Abstract

The Respiratory Syncytial Virus (RSV) is considered the leading cause of lower respiratory tract infections (LRTI) in children aged < 2 years. In high-risk children, including preterm infants, or in children with bronchopulmonary dysplasia (BPD) and infants with congenital heart diseases (CHD), RSV infections may lead to severe consequences that often require hospitalizations. The typical seasonality of RSV is going through some changes and as consequence the healthcare management of serious infections is facing some difficulties. In this context and in light of the worldwide economic, political and healthcare debate around treatment of RSV infections, this article aims to inform physicians and healthcare professionals about evidence regarding the two drugs licensed for passive prophylaxis against RSV, namely palivizumab and nirsevimab. According to the 1998 IMpact study, palivizumab administration (5 monthly doses) was able to reduce the incidence of RSV hospitalizations in infants born preterm and in those with BPD. However, over the years, several studies found questionable cost-effectiveness evidence regarding the use of palivizumab in preterm infants born at ≥ 29 weeks of gestation.
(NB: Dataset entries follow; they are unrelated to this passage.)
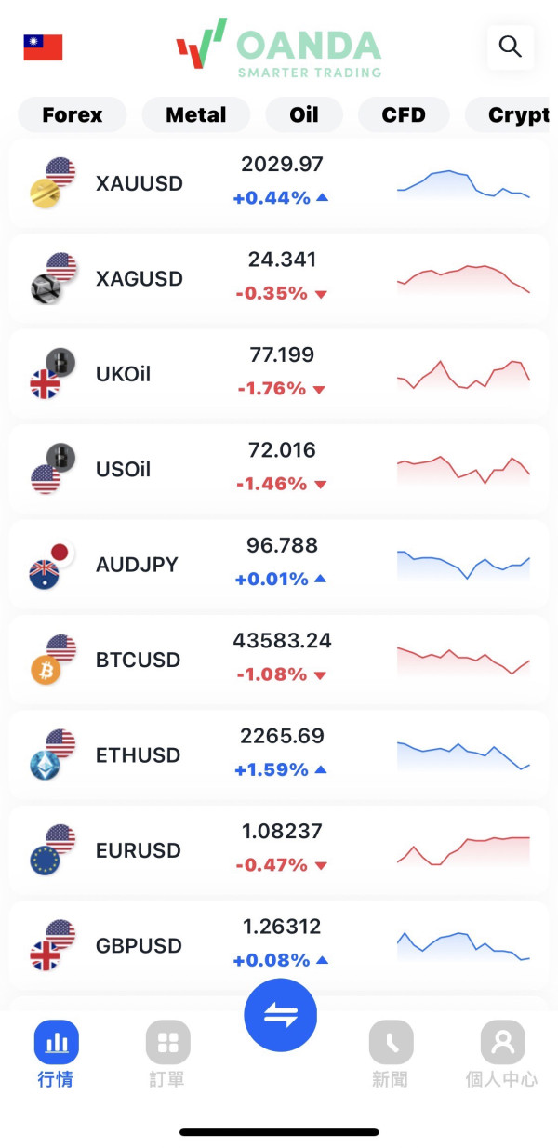This screenshot has height=1148, width=558.
Task: Open the 行情 market tab
Action: coord(56,1053)
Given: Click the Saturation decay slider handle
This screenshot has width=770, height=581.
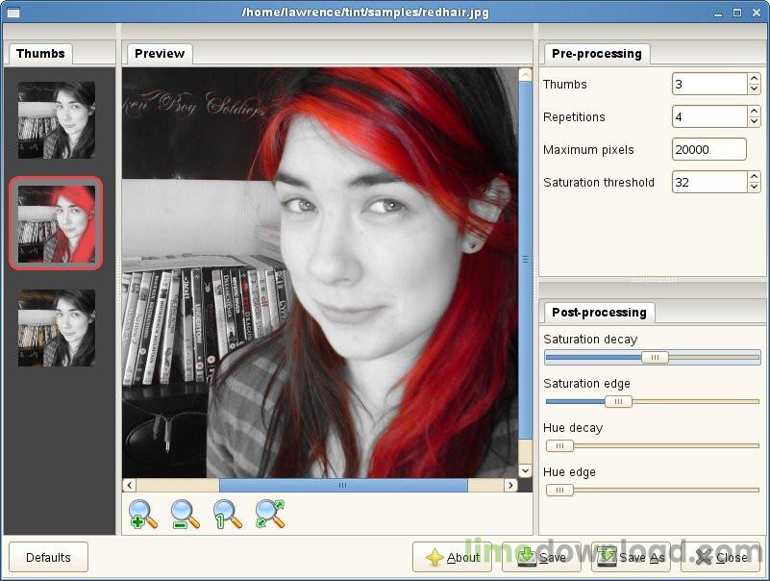Looking at the screenshot, I should (655, 357).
Differently from palivizumab, one single dose of nirsevimab is able to protect over an entire RSV season. This drug was able to reduce hospitalizations and medically attended RSV-associated LRTI in infants born preterm and without comorbidities, but none similar efficacy was found in reducing hospitalizations in healthy infants born at term (born at ≥ 35 weeks of gestation). As such, while future interventions in the clinical management of RSV infections and related consequences are warranted, new evidence about nirsevimab and palivizumab use will be essential to define which population will benefit the most from passive prophylaxis.